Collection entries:
Segment Open

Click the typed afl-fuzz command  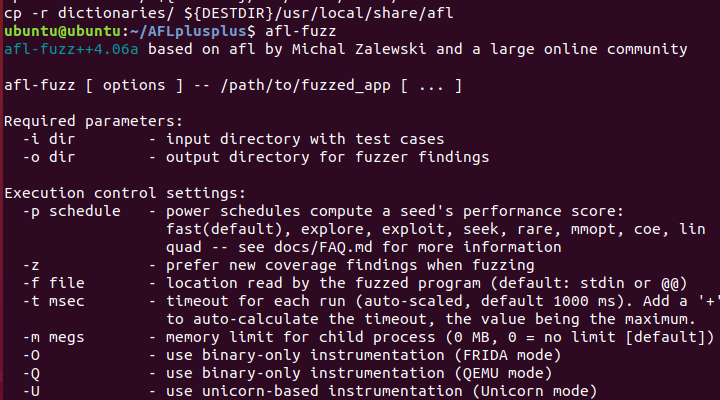[x=300, y=31]
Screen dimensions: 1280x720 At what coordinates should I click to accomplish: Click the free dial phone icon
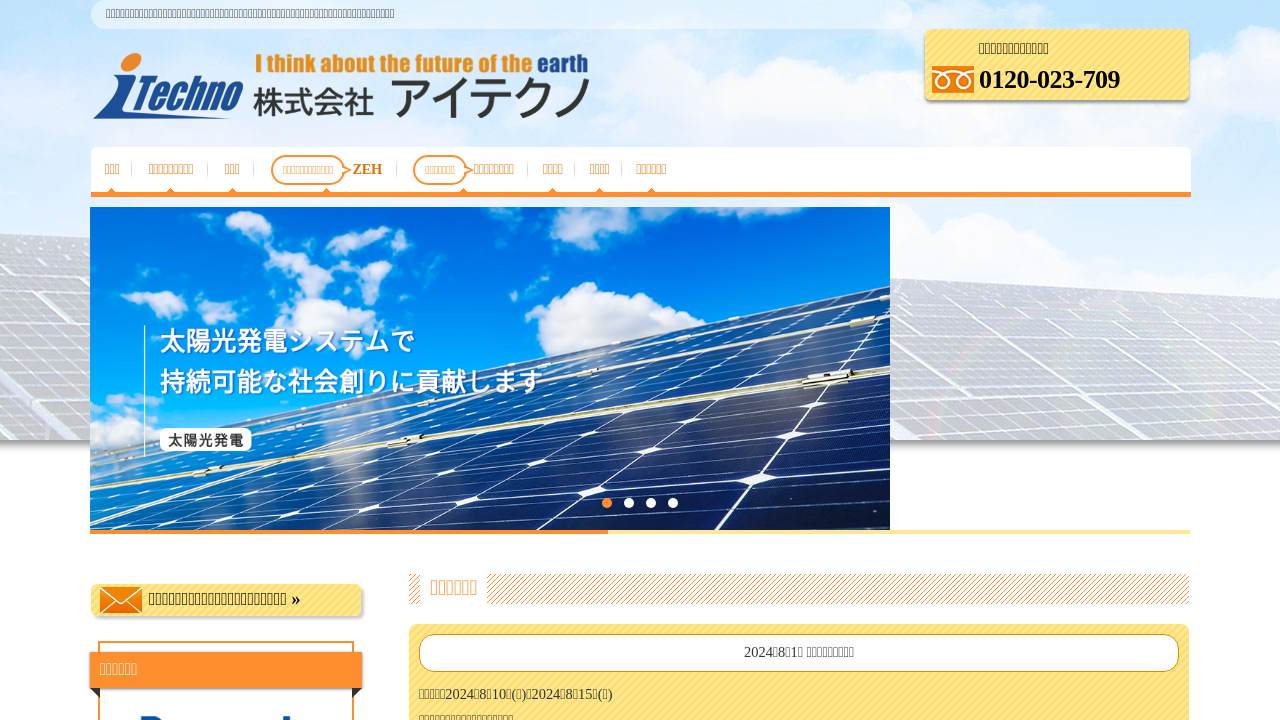click(x=952, y=80)
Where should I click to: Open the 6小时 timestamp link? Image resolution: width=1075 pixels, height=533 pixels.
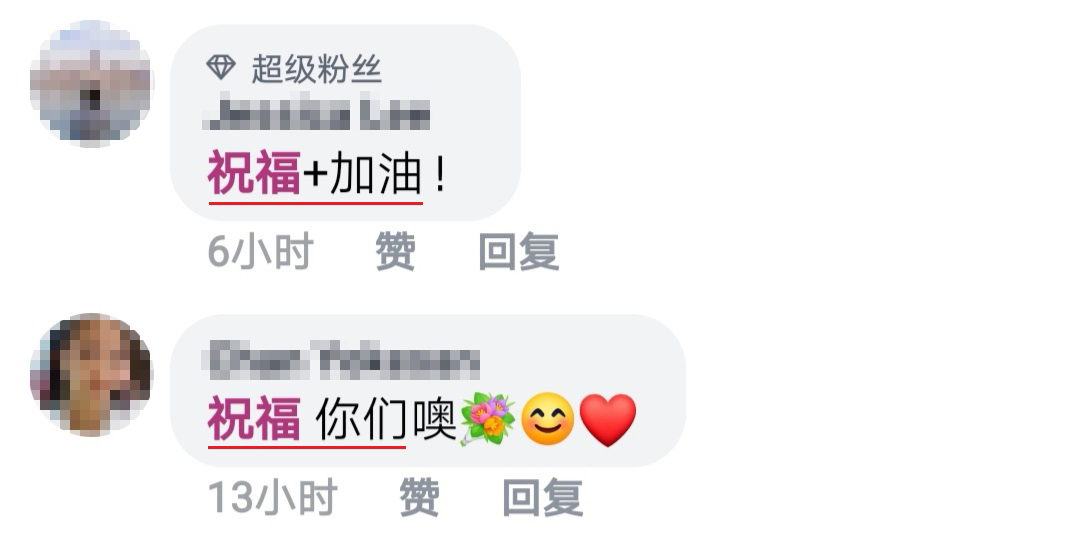pyautogui.click(x=260, y=251)
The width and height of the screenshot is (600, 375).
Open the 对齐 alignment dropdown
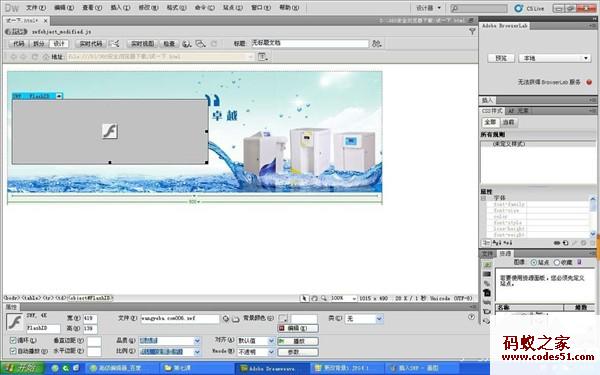click(256, 341)
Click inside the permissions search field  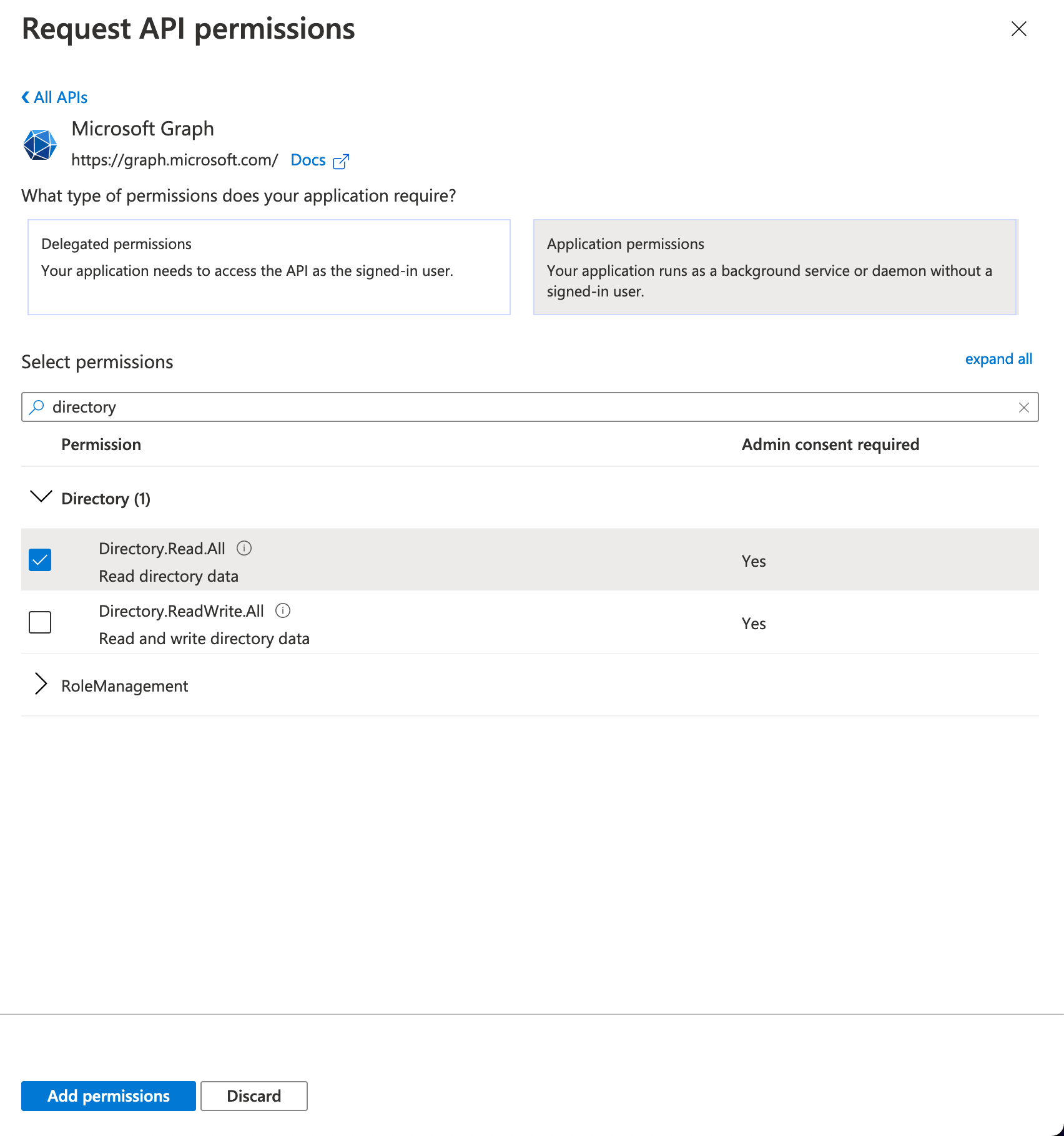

Segment Closed

Reproduce exactly and only the lines from the line that contains "Screen dimensions: 1280x720" to the end of the data above, both ends included. No pictures go in the copy.

* [Exercise answer]
Screen dimensions: 1280x720 At what coordinates should I click to accomplish: Click the free dial phone icon
click(x=952, y=80)
Where should I click to: Open the 6小时 timestamp link? Image resolution: width=1075 pixels, height=533 pixels.
pyautogui.click(x=260, y=251)
The width and height of the screenshot is (600, 375).
Open the 对齐 alignment dropdown
click(256, 341)
Click inside the permissions search field  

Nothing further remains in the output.